Не задерживаясь, я сразу повернул направо. Там были расположены две комнаты, окна которых выходили ни юг; это был фасад здания. Во второй комнате сидел секретарь юридического факультета Хильдинг Улин. Это был коренастый, атлетически сложенный мужчина лет тридцати пяти. У него были мощные челюсти и крупный массивный лоб. Свои темные, слегка волнистые полосы он зачесывал назад. Его виски — не то чтобы седые — кое-где белели серебристыми брызгами. Вид у Хильдинга был страшно загнанный. Впрочем, это было в порядке вещей. Такие, как Улин, не слишком спешат приниматься за порученное дело. Ведь сначала всегда кажется, что времени вагон. А потом все дела наваливаются сразу. Не знаю почему, но всегда так получается. Во всяком случае, он устало посмотрел на меня и улыбнулся, словно извиняясь.
— Полагаю, что вы и есть доцент Бруберг? — спросил он.
— Полагаю, что ты знаешь, зачем я сюда пришел? — ответил я.
— К сожалению, копии решения, принятого членами ученого совета, еще не готовы. И оригинал пока находится у машинисток. Но если ты спустишься в «Альму» и подождешь немного, я принесу все копии туда.
Это было совершенно в духе Хильдинга. Он никогда ничего не успевал сделать вовремя. Я поджал губы и отправился в кафе «Альма», расположенное в подвальном помещении университета. Больше мне ничего не оставалось.

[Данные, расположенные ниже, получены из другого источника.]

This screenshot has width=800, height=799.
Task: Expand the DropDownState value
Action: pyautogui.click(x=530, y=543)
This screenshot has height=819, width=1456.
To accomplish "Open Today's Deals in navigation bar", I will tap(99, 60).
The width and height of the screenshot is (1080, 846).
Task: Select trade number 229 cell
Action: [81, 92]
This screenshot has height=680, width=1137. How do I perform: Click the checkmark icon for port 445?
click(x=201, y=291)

В буфете я взял чаю и бутерброд и посмотрел, где бы присесть. За одним из ближайших столов сидел студент Урбан Турин; он пил кофе и читал газету. Это был совсем еще молодой человек, и я знал его только в лицо. Ответив на его поклон, я направился к большому столу, за которым уже сидела чета Хофстедтеров. Они заметили меня, и отступать было поздно. Оба они мне нравились, но сегодня я предпочел бы посидеть один.

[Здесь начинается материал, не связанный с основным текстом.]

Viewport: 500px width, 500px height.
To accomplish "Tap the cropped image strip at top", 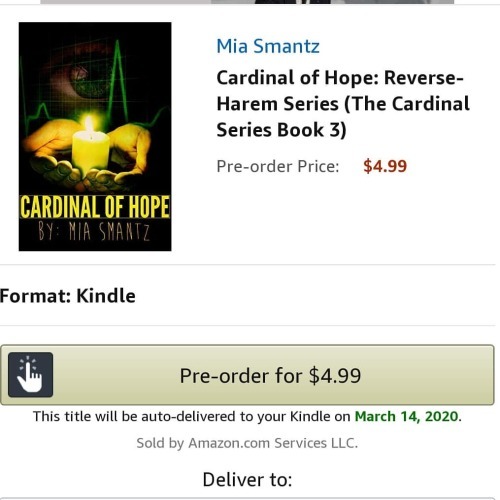I will tap(247, 2).
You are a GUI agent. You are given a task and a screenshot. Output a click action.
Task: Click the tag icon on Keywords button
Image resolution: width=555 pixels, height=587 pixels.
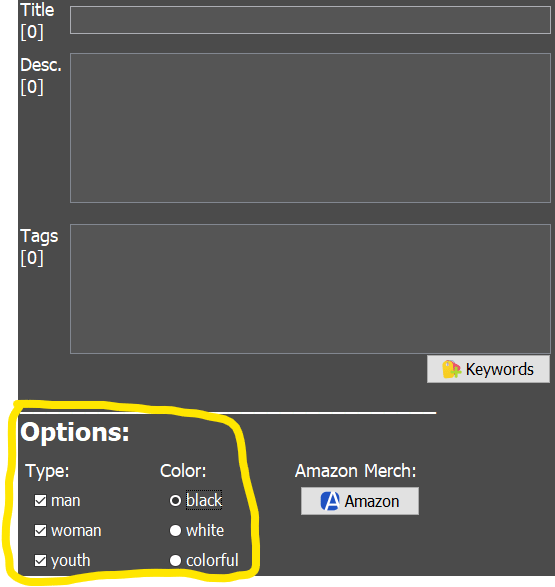[x=451, y=369]
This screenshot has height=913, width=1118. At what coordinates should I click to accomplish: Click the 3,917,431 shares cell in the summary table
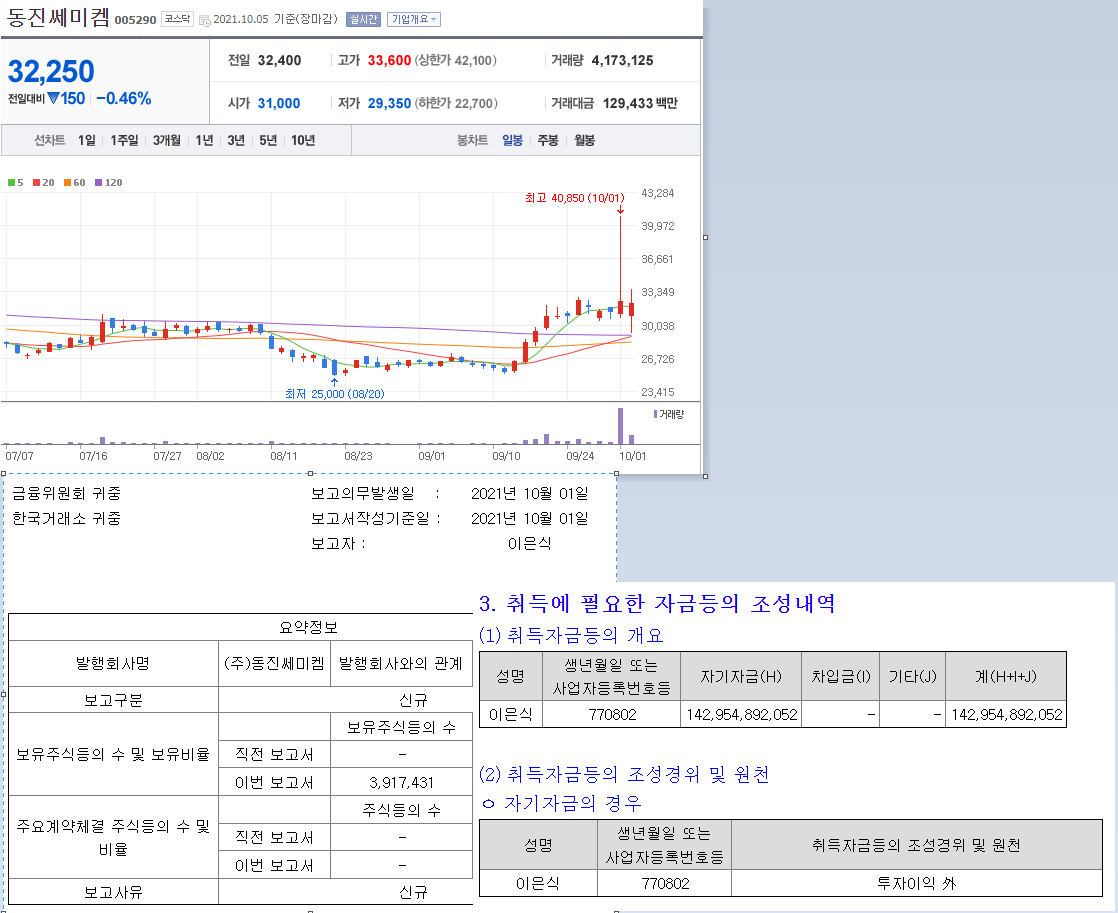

Герман Хофстедтер был доцентом; он читал гражданское право и тоже претендовал на профессорскую должность. Он не отличался ни высоким ростом, ни могучим сложением. Но он был жилистый и крепкий, так как в юности ему пришлось много заниматься физическим трудом. У него была темная шевелюра, и волосы все время падали на довольно низкий лоб. При первом же взгляде на него бросались в глаза крепко сжатые челюсти. Губы были тонкие, с немного оттянутыми вниз уголками, как у кота. Особенно выразительным был левый уголок, и он заслуживал самого пристального внимания со стороны собеседника. Именно этот уголок весьма красноречиво говорил, о чем думает в данный момент Герман, правда, лишь до тех пор, пока у него темперамент не брал верх над рассудком. Улыбка очень красила его, но улыбался он редко. Зато он весьма агрессивно поглядывал на окружающий его мир из-под густых насупленных бровей. Герман Хофстедтер действовал по принципу, что наступление — лучший вид обороны.